[License-discuss] Ethical open source licensing - Persona non Grata Preamble
John Cowan
cowan at ccil.org
Fri Feb 21 15:52:54 UTC 2020
On Fri, Feb 21, 2020 at 10:21 AM VanL <van.lindberg at gmail.com> wrote:
But think about OSD #5, which prohibits discrimination against people or
> groups, or OSD #6, prohibiting discrimination against fields of endeavor.
> It is true that the PNGL would not vary the permissions granted, but it
> would be a clear statement of discrimination against those groups,
> including a declaration that they will be treated differently in the
> acceptance of contributions.
>
Lots of people are already treated differently, it just flies under the
radar. There are individuals I won't accept patches from, and in some of
my software I don't accept them from anybody, because they are generally
messy workarounds on top of a fairly delicate algorithm. And there are
programs like the Stalin compiler for Scheme (it optimizes your code,
brutally) that are perfectly FLOSS but don't get patches even from the
original author: it's good enough for him as it is, and you can use it or
fix it as you like. There isn't even a mailing list.
2. If the preamble can be changed, it seems like it would just be part of
> overall licensed content. Thus the permissions granted by the license would
> allow change and redistribution without the preamble or with a different
> preamble.

-- YOUR TASKS --
**A)** Answer these questions from the post, one answer per line:
(i) What does OSD #6 prohibit, according to the quoted message?
(ii) What programming language is the Stalin compiler for?
(iii) According to the post, what does the Stalin compiler not even have?
**B)** Retype the stretch of the post from "[License-discuss] Ethical open" through "acceptance of contributions.".

-- SOURCE DATA --

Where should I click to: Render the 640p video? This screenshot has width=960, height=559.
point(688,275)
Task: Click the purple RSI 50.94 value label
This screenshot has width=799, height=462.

-- ANSWERS FOR THE EXERCISE --
**A)**
(i) Discrimination against fields of endeavor
(ii) Scheme
(iii) A mailing list

**B)**
[License-discuss] Ethical open source licensing - Persona non Grata Preamble
John Cowan
cowan at ccil.org
Fri Feb 21 15:52:54 UTC 2020
On Fri, Feb 21, 2020 at 10:21 AM VanL <van.lindberg at gmail.com> wrote:
But think about OSD #5, which prohibits discrimination against people or
> groups, or OSD #6, prohibiting discrimination against fields of endeavor.
> It is true that the PNGL would not vary the permissions granted, but it
> would be a clear statement of discrimination against those groups,
> including a declaration that they will be treated differently in the
> acceptance of contributions.